[Provided material]

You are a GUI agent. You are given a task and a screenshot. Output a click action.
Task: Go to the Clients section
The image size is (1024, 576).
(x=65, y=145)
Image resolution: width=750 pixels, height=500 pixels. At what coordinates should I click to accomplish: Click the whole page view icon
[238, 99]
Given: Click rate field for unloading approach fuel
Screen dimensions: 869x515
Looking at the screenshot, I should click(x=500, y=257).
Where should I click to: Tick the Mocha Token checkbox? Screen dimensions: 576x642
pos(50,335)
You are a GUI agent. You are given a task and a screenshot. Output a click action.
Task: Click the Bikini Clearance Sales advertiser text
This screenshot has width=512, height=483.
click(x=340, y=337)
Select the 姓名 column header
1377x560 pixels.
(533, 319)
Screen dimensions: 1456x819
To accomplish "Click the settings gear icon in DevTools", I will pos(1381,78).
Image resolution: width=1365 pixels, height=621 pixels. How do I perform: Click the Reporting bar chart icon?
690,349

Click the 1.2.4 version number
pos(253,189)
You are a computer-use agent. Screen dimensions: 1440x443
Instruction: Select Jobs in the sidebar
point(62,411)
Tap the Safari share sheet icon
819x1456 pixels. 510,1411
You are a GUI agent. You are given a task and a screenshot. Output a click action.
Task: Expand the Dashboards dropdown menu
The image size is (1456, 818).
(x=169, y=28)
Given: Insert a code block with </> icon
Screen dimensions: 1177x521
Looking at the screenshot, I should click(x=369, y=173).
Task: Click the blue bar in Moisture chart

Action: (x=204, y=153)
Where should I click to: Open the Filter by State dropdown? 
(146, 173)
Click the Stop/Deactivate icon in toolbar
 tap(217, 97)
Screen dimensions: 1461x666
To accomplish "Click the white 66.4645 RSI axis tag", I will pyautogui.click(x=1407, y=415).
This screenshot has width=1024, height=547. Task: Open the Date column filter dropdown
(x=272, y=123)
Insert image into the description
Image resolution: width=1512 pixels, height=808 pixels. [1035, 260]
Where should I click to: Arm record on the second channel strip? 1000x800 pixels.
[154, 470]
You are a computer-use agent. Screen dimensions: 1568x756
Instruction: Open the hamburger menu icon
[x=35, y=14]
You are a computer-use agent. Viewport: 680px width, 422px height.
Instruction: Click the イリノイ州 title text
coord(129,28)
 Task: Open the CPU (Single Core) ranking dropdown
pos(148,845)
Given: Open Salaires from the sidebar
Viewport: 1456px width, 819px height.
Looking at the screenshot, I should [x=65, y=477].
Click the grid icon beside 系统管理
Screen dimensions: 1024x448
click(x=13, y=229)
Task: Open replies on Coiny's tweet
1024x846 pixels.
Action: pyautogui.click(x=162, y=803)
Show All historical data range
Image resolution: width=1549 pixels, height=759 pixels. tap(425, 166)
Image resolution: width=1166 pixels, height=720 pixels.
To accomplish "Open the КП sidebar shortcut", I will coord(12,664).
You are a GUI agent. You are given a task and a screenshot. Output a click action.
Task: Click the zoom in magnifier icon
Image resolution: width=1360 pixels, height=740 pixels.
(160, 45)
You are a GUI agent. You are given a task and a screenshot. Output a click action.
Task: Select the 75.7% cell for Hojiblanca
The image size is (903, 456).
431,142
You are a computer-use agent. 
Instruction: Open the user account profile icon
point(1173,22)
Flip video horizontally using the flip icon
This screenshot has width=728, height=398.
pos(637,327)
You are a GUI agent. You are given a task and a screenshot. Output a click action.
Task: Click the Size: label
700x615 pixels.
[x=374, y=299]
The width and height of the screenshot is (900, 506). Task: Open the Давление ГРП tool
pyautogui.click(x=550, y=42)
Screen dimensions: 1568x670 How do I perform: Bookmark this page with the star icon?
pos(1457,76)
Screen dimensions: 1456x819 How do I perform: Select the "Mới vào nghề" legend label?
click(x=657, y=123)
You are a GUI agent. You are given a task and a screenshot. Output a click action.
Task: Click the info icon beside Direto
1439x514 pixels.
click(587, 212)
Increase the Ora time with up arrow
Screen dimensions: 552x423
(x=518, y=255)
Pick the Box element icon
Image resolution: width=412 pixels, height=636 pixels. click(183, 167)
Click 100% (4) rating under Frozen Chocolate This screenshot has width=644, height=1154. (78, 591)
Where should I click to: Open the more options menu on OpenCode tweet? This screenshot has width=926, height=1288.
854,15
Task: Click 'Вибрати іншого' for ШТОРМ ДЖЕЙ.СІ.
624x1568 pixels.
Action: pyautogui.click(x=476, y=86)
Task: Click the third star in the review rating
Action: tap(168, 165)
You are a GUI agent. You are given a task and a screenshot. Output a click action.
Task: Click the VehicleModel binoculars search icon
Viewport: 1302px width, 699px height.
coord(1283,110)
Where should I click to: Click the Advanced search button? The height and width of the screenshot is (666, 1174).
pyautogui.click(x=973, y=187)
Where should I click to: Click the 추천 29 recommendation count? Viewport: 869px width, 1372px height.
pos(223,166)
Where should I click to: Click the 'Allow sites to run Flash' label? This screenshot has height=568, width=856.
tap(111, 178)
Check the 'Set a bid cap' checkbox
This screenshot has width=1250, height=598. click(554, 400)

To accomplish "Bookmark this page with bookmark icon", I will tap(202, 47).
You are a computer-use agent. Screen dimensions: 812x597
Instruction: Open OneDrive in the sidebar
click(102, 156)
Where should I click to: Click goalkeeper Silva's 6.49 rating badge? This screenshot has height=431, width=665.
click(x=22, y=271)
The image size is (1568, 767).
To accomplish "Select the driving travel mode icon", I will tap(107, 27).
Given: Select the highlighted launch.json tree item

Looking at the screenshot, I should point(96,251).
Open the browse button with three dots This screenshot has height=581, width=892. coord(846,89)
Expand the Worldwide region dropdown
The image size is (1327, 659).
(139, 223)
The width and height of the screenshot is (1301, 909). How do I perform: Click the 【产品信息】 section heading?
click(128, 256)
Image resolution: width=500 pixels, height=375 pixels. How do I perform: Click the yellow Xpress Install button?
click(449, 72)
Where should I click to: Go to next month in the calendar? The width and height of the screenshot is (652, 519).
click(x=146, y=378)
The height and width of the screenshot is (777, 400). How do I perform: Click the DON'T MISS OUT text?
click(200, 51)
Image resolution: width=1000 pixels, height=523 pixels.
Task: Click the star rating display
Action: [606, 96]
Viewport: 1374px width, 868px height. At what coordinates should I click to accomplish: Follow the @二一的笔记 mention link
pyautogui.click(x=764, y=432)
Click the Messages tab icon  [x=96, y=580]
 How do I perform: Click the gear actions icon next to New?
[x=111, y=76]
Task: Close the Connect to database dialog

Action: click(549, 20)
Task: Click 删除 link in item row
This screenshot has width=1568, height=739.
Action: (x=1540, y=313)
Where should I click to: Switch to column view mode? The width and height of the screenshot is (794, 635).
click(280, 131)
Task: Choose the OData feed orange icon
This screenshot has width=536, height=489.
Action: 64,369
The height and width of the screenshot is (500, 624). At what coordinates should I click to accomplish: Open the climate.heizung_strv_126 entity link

[/Provided material]

Instructions to follow: Which lines above hold the string "will"? Copy each of them.

Task response:
To accomplish "Click the settings gear icon in DevTools", I will pos(1381,78).
To accomplish "Click the white 66.4645 RSI axis tag", I will pyautogui.click(x=1407, y=415).
To accomplish "Open the КП sidebar shortcut", I will coord(12,664).
To accomplish "Bookmark this page with bookmark icon", I will tap(202, 47).
To accomplish "Select the driving travel mode icon", I will tap(107, 27).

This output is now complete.